--- Source data Enclosed Below ---
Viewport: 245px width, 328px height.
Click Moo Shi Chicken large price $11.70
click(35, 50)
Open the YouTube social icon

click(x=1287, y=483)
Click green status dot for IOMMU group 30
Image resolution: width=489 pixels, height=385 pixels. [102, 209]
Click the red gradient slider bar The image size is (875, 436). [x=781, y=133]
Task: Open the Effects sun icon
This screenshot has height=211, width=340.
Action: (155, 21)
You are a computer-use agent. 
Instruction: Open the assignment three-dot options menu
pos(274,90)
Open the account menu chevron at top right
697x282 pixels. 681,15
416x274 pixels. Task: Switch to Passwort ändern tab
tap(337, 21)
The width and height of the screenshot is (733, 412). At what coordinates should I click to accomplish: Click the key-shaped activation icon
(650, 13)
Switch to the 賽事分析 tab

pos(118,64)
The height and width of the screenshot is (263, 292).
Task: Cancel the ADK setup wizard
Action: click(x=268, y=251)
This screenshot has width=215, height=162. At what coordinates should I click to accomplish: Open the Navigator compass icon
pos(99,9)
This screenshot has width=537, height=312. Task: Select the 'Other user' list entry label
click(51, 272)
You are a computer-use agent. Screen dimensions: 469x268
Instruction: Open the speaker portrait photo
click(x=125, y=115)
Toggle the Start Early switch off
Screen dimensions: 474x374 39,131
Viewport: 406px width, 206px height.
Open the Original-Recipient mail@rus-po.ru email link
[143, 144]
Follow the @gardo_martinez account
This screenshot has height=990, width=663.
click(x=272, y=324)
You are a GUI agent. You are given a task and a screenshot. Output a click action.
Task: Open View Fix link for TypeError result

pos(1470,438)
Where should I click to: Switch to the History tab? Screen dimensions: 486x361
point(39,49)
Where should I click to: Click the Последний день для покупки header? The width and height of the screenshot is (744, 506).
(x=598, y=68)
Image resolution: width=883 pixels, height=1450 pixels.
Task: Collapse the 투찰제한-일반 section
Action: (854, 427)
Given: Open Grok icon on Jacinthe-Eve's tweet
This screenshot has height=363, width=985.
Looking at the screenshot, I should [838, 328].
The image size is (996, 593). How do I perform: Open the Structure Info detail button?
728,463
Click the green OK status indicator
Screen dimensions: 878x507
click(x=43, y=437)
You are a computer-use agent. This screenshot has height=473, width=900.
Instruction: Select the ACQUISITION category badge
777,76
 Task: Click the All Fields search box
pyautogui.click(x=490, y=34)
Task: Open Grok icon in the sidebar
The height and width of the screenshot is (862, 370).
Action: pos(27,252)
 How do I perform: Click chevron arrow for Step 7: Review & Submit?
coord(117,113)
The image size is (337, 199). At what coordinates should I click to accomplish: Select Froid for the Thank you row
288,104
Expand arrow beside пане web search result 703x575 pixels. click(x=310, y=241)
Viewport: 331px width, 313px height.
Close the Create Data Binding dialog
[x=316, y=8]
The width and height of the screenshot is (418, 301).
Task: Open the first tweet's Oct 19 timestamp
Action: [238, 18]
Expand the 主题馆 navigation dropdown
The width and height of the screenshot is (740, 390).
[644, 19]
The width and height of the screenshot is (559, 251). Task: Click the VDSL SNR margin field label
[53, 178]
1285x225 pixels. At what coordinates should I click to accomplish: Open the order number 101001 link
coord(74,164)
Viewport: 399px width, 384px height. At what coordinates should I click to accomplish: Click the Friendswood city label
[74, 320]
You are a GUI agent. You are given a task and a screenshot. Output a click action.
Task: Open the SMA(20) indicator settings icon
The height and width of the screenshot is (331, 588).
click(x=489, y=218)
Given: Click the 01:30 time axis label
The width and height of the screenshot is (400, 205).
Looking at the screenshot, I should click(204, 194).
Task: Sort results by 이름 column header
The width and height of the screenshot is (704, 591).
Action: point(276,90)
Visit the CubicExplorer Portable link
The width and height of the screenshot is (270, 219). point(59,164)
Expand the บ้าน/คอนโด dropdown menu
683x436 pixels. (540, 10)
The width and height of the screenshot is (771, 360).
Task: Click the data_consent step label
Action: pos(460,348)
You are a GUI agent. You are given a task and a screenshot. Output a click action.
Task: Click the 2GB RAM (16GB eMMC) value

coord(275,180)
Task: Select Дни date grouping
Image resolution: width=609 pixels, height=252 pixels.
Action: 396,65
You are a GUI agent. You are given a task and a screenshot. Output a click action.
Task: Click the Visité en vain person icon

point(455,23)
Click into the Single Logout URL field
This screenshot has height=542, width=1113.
--- End of Enclosed Source data ---
* _Exercise prompt_: Wherever a line holds the word "Grok", copy that line out of the entries above.

* _Written reply_:
Given: Open Grok icon on Jacinthe-Eve's tweet
Task: Open Grok icon in the sidebar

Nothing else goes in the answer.